Back in August, Aerospike announced they were open-sourcing their signature platform. At the beginning of December, they were back again with news of a record-breaking Google Compute Engine Benchmark. Now, to round off what has been an exceptional year for the flash-optimised, in-memory NoSQL database, they’ve released a whole raft of updates to their database.

The full announcement is, in a word, extensive- you can read the whole developer’s Christmas wishlist of updates here. We recently discussed the announcements with Aerospike’s CTO Brian Bulkowski; he highlighted three key developments which he believes are instrumental in fuelling the real-time applications of tomorrow.

1. A Whole Host of New Clients

One of the key headlines from the announcement is new clients for Python, PHP, Go and Ruby, plus a whole host of upgrades for Aerospike’s Java, Node.js, .NET / C# clients. Bulkowski highlighted that the vast range of clients was a demonstration of Aerospike’s commitment to their community.

“In the polyglot language world, you can’t just have a world-class database; you have to be in the community, you have to have different connectors, you have to be giving back to your community,” he explained. “Monica [Pal, Aerospike CMO]’s catchphrase for this release is ‘It’s about what we’re giving to developers, and what developers are giving to us’. It’s about having a great Ruby client, having a great PHP client, having a great Go client- we’re having a huge amount of success with Go, which is a little underappreciated as a language. On paper, it looks a little like a laundry list- but it means to our communities, is that they know we have them covered.”

2. Hadoop Integration

The integration of InputFormat allows Hadoop tools to analyse data stored in Aerospike, without performing ETL from HDFS. Aerospike’s Indexed MapReduce also allows you to analyse specific subsets of data, eliminating the need for the large data lake analysis typically offered by HDFS.

As Bulkowski explained, “The nature of analytics is, once you’ve written your analysis, you don’t want to have to do it again- it’s troublesome, it’s error-prone- you want to use the tools you have. By backing the Hadoop tooling- even though we know our own tooling is better, faster and more capable- being compatible when it comes to analytics is really a benefit. Our key value comes from being row-oriented, rather than a streaming store like HDFS- so what we looked at was, what can we give to an analytics community as a row-oriented database? The benefit is not having to ETL- being able to run those jobs directly on your database in a safe and sane fashion.”

3. Docker Containers

As we have previously reported, taking a developer-centric approach in 2014 has become synonymous with Docker support. Bulkowski was certainly excited by the rapid development of containerisation, but was keen to stress the technology has a long way to go before it reaches maturation. “The containerisation of both the data centres and also the cloud are still in their infancy,” he remarked. “From a technical perspective, I think it’s a great idea. Containerisation definitely has the potential to reset the game in terms of high-IO applications like us. In terms of being in the community, having a Docker image that people can start playing with is great- but it’s still early days.”

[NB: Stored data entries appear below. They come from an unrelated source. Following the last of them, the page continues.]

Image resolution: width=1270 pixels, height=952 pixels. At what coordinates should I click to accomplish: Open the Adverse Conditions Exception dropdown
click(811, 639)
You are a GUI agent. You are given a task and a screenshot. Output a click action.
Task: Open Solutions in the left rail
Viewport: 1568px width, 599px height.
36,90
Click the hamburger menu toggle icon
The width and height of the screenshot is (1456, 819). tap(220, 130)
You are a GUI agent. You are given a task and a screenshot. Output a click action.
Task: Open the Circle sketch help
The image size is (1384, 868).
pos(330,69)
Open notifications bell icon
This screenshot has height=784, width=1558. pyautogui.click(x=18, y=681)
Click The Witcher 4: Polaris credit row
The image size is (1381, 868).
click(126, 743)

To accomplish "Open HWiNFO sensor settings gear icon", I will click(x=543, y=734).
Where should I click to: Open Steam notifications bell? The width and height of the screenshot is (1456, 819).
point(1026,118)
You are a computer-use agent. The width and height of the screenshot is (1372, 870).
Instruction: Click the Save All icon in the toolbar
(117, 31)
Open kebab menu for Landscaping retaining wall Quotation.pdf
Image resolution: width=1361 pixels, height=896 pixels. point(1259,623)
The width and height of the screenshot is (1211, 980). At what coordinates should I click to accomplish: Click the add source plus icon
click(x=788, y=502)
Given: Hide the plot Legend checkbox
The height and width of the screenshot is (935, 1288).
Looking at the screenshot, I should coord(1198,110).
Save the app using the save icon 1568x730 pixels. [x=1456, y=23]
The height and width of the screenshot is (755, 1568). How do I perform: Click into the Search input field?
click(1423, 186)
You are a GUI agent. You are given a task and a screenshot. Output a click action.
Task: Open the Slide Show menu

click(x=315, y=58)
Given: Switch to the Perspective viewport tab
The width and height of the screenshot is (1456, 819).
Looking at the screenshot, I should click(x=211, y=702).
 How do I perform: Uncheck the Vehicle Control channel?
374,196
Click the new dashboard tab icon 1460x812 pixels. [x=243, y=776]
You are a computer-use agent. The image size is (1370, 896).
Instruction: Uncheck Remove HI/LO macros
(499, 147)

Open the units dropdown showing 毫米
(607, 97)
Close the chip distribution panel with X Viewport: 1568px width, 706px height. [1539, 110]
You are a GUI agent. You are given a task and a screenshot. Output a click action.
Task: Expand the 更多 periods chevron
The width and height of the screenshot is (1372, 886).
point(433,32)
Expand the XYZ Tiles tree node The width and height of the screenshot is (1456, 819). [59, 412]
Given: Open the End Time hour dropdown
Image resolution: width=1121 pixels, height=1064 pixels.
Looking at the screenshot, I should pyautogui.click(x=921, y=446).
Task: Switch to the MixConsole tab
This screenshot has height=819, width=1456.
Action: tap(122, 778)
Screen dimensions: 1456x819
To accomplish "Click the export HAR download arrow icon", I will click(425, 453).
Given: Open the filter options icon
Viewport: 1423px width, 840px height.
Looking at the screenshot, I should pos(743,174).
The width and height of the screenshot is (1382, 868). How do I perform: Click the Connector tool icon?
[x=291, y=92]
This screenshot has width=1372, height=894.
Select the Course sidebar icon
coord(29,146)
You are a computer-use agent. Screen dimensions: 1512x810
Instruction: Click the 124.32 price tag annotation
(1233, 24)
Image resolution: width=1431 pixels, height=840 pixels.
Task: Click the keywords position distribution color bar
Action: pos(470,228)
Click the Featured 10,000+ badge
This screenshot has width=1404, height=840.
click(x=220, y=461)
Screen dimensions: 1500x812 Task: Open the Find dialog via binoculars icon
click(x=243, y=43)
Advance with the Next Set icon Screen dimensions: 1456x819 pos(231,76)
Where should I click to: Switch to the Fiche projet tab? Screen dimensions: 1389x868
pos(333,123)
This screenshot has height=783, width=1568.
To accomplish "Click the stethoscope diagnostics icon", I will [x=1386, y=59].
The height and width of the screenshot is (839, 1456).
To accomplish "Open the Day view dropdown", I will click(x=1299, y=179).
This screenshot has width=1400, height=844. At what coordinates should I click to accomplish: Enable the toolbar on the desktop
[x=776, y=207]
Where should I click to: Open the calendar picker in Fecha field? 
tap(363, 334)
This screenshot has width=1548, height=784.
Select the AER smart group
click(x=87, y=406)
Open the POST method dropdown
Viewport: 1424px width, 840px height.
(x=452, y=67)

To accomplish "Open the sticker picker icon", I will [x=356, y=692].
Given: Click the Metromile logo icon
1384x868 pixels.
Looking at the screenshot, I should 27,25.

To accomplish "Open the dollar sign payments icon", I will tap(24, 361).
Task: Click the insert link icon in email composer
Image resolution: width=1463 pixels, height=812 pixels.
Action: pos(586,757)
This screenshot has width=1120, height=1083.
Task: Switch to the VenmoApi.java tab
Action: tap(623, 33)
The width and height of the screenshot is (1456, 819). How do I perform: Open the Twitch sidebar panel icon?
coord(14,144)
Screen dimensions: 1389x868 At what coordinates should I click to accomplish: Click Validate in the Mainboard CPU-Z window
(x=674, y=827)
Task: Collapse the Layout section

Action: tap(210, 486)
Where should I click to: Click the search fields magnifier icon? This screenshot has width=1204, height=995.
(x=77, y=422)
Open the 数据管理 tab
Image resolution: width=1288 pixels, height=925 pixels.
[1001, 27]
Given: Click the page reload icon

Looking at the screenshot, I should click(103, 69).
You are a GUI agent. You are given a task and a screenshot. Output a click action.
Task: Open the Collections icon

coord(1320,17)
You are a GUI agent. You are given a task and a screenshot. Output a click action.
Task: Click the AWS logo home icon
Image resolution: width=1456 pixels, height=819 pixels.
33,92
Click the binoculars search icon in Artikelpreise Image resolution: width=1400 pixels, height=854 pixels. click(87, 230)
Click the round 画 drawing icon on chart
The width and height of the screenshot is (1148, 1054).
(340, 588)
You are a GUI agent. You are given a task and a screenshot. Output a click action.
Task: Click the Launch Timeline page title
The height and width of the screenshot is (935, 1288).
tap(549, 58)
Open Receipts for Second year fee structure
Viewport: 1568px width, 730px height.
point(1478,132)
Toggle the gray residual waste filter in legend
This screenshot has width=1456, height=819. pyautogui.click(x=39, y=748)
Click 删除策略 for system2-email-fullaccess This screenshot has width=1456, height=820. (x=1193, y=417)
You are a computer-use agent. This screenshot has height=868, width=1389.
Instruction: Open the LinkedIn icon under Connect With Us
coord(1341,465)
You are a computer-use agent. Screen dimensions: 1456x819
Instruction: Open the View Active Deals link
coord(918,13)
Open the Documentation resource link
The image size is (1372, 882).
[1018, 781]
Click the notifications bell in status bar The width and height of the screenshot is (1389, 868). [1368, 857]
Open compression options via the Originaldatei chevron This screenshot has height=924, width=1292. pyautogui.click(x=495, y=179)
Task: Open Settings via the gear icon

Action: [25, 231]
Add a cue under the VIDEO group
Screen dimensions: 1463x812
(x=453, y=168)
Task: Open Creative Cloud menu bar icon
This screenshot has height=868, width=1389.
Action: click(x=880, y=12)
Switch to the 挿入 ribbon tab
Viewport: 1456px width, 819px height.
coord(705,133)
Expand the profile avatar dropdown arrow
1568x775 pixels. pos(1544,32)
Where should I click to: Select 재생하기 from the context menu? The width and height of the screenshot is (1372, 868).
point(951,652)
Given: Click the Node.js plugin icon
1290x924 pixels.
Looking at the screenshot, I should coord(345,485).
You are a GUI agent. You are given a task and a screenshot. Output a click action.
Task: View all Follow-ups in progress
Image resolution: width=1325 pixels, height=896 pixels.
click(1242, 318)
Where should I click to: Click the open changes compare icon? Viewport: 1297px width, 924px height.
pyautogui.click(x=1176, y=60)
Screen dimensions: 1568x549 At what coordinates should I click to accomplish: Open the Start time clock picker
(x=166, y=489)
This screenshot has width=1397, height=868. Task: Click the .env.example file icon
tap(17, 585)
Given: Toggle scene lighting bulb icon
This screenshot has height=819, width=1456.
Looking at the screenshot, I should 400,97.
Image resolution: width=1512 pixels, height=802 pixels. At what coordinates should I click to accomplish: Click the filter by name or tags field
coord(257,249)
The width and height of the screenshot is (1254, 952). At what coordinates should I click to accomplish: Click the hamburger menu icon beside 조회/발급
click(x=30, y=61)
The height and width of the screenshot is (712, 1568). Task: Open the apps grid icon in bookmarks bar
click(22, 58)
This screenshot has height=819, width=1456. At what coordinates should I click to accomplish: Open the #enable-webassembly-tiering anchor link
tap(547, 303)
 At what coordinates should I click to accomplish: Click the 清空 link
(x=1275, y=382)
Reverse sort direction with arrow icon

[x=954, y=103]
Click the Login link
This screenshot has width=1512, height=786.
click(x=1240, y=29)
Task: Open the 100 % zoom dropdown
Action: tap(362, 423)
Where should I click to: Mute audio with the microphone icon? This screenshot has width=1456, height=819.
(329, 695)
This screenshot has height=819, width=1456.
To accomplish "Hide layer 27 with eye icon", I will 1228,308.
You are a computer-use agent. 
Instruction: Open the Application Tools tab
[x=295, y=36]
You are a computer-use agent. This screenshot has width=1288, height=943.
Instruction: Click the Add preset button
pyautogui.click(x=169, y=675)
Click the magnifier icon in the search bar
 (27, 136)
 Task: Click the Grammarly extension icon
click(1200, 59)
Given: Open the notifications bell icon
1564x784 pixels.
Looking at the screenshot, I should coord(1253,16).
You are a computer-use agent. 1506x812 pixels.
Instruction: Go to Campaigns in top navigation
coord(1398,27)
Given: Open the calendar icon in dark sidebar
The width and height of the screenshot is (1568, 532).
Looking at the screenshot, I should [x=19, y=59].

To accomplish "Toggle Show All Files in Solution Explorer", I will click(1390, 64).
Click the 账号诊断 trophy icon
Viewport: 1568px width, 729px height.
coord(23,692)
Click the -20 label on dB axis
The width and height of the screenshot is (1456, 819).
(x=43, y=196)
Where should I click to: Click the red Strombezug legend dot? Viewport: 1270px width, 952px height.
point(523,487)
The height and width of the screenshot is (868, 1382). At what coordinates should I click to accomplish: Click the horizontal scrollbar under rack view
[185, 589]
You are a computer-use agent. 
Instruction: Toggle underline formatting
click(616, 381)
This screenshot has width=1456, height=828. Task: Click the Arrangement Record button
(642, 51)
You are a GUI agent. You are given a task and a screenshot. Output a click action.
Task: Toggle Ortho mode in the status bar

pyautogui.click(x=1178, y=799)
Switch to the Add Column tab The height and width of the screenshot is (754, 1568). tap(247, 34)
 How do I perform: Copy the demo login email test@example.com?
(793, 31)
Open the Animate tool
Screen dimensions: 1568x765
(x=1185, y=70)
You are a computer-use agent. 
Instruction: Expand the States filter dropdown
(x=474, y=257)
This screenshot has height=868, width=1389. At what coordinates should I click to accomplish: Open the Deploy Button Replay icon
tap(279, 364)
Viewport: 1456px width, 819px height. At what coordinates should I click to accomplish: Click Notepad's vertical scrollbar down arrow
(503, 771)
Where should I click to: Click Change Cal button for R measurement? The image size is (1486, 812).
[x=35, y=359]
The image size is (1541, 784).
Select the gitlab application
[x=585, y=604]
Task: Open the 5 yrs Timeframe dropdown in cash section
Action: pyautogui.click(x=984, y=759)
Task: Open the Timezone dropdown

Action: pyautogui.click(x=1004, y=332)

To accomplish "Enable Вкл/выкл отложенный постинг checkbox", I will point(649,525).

These three headlines only really scratch the surface of this extensive announcement; Aerospike have also announced enhancements to their enterprise security, a raft of storage and performance improvements, and 33 key community contributions- just three months after going open source. I would urge you to give the full list a read here, and to keep your eyes peeled for further Aerospike innovation in 2015.


(Image credit: Aerospike)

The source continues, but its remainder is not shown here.